Il est évident que les cours qui suivront reprendront en les développant l’ensemble des thématiques annoncées dans cette introduction. Les points ci-dessous doivent être compris comme un schéma. Certains pourront faire l’objet de plusieurs cours.

 

1.      Le tableau. Les conditions théoriques et  historiques de son apparition, son concept. L’héritage de l’art byzantin. Duccio, Giotto. Références à Panofsky, Belting, Ringom.

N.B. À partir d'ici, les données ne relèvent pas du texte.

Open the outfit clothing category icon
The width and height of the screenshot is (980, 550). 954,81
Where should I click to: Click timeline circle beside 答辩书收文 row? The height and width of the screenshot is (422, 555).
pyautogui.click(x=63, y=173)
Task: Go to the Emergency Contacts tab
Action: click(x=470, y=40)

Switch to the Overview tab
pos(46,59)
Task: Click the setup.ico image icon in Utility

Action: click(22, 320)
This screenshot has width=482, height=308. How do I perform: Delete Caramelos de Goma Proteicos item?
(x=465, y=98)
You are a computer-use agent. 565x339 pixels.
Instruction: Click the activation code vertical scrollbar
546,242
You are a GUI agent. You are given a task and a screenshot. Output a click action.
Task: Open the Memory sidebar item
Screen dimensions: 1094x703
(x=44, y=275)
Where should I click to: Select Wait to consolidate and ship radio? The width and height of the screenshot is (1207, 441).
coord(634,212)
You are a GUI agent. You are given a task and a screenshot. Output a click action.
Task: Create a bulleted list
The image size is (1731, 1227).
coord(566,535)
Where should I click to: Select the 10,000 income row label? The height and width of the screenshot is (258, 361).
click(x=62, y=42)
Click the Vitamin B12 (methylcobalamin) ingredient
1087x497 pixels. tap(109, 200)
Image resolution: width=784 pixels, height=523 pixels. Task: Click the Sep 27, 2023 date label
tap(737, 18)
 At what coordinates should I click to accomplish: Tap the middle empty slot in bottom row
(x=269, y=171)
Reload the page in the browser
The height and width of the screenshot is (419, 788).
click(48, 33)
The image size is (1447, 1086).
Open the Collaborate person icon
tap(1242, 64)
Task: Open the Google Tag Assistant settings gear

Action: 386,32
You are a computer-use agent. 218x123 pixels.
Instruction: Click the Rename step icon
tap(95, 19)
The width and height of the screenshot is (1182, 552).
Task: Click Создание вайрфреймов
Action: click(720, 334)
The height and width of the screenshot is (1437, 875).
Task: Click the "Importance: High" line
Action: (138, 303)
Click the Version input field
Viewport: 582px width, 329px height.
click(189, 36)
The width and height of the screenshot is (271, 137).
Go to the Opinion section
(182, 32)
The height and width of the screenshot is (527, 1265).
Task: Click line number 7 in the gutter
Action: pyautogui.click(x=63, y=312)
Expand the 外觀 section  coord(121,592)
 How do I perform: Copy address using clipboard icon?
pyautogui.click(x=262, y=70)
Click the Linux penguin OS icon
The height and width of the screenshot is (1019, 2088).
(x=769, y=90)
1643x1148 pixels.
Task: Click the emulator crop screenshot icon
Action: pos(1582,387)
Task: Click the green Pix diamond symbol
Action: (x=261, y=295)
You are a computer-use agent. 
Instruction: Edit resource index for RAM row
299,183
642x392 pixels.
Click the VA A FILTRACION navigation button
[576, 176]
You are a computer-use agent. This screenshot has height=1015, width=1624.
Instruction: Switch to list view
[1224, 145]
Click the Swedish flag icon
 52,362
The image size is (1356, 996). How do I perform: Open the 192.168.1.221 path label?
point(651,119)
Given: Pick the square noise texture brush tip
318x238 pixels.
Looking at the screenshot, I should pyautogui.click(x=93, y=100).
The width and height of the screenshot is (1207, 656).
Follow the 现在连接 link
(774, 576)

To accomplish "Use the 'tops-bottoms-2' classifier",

L’émergence d’un nouvel ordre social, la bourgeoisie. Nouveau public, nouveaux commanditaires. Surtout nouvelle façon de penser le monde. Place de l’individu, liberté d’entreprendre. Grandes découvertes, etc.

2.      L’expérience de Brunelleschi et « l’invention » de la perspective.

3.      Le  concept albertien du tableau. La fenêtre ouverte sur l’histoire.

4.       Le tableau en tant que scène de l’historia.

5.      La perspective linéaire et la perspective curviligne. Question théorique posée par la perspective légitime et la perspective curviligne. Léonard de Vinci. La Renaissance française, Fouquet.

6.      La perspective atmosphérique. Léonard et les trois perspectives. Le paysage. Bellini, Titien. La peinture à l’huile.

7.      Les espaces dans l’espace. Les fragmentations, les « vedute », les reflets ou miroirs.

8.      La juxtaposition des codes en fonction des traditions (archaïsmes) et des pays ou régions : Italie, France, Pays du Nord (Flandres, Hollande, Allemagne…)

9.      L’auto réflexion de l’art sur lui-même et sur sa « vanité », essentiellement dans le Nord. L’anamorphose, phénomène d’optique abordé par Léonard de Vinci, pensée en Europe du Nord, comme une perspective dépravée (Baltrusaitis). Les « Ambassadeurs » d’Holbein. Le sens de l’œuvre.